**AIM OF THE EXERCISE**.
Where the string "computer" shows up in a line of the records, copy that line.

(Beginning of INFORMATION PROVIDED)

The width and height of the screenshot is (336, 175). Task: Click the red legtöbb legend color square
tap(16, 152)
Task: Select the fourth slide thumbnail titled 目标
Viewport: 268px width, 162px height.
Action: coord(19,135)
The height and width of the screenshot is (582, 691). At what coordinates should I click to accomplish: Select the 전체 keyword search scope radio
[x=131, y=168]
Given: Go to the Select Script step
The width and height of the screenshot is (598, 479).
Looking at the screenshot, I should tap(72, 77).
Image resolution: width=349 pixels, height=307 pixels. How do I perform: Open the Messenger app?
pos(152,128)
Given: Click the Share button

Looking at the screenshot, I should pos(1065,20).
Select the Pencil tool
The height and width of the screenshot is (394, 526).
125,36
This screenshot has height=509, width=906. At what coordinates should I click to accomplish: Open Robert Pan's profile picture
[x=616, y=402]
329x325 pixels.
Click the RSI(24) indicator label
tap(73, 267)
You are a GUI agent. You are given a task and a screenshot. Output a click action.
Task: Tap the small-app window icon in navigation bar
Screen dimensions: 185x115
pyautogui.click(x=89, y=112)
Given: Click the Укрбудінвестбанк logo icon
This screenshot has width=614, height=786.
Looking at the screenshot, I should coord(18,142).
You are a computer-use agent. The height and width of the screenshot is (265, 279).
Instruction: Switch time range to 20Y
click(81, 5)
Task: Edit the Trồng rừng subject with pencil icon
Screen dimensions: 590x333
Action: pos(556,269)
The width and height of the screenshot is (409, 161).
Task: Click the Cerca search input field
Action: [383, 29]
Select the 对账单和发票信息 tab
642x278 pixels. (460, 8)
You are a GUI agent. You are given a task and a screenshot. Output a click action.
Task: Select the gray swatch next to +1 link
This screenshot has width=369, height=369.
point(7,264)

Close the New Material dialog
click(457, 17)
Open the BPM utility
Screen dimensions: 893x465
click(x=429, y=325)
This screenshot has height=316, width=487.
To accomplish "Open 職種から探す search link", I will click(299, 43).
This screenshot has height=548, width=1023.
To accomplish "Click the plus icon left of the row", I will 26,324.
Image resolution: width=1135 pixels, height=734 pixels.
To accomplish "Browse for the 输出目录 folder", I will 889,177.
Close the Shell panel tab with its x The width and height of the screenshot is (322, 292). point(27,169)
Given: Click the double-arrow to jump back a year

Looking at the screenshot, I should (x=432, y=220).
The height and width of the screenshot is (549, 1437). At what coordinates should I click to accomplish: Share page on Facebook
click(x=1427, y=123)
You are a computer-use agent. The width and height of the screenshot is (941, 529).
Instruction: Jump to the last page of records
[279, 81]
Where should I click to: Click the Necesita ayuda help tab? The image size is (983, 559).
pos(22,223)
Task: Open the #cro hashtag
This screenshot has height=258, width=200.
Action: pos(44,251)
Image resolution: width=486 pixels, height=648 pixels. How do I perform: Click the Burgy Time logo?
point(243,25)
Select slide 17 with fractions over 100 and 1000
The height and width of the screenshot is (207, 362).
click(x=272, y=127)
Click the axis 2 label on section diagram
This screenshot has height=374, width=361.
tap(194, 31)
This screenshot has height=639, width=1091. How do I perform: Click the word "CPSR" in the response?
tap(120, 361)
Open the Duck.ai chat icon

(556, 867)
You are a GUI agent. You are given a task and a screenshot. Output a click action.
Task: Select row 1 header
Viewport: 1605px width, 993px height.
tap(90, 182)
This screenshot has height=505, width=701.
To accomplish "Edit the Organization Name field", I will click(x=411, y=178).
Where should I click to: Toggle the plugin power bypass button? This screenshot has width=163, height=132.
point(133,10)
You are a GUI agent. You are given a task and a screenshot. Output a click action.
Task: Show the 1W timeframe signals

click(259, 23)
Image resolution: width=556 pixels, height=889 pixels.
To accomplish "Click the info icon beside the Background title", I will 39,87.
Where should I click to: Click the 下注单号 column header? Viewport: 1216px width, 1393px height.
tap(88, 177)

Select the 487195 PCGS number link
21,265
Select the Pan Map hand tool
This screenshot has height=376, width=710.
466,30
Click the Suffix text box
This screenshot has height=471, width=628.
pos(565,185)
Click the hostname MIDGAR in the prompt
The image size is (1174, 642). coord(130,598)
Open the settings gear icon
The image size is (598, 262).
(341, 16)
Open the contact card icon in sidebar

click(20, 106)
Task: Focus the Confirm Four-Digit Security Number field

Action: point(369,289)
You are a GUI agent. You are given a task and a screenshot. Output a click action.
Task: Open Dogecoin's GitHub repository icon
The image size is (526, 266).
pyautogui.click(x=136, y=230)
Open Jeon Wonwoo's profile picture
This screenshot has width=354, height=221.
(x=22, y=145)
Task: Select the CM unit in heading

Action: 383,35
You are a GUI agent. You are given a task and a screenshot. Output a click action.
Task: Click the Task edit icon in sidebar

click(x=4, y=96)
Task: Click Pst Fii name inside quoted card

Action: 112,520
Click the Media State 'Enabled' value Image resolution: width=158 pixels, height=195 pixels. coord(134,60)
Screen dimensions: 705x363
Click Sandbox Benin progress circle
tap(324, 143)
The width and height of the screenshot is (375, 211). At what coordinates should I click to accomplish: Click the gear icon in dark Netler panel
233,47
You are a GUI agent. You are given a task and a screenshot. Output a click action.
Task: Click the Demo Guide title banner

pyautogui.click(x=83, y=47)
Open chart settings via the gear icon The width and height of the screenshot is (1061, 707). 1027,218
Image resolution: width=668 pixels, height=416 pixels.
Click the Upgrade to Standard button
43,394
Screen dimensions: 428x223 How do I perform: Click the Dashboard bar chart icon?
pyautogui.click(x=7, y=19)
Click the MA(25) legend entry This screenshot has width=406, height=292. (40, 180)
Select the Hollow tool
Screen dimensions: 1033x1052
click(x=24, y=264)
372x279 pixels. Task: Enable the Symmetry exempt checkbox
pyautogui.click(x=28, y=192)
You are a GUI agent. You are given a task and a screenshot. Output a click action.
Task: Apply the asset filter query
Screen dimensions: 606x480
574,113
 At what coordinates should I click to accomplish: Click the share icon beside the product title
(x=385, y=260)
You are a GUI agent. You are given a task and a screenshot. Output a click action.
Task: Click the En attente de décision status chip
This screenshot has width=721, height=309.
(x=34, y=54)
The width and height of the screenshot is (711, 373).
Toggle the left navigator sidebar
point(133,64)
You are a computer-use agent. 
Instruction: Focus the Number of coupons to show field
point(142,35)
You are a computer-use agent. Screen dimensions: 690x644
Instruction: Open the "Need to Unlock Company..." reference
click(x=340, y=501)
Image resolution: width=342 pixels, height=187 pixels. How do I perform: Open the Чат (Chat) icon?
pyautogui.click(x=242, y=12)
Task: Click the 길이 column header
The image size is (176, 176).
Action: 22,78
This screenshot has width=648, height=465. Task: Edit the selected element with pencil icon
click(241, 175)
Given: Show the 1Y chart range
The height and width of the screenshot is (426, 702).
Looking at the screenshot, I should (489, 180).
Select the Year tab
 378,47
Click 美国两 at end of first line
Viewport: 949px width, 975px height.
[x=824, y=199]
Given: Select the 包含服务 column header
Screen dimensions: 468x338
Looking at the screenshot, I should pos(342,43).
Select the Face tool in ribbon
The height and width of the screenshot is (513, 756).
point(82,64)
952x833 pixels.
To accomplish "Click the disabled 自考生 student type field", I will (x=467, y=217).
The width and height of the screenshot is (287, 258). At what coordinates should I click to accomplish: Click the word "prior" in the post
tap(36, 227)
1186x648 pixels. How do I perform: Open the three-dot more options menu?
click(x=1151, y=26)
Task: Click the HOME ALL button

(End of INFORMATION PROVIDED)

**PROBLEM SOLUTION**.
You are a computer-use agent. The height and width of the screenshot is (265, 279).
You are a computer-use agent. The width and height of the screenshot is (941, 529).
You are a computer-use agent. 
You are a computer-use agent. Screen dimensions: 690x644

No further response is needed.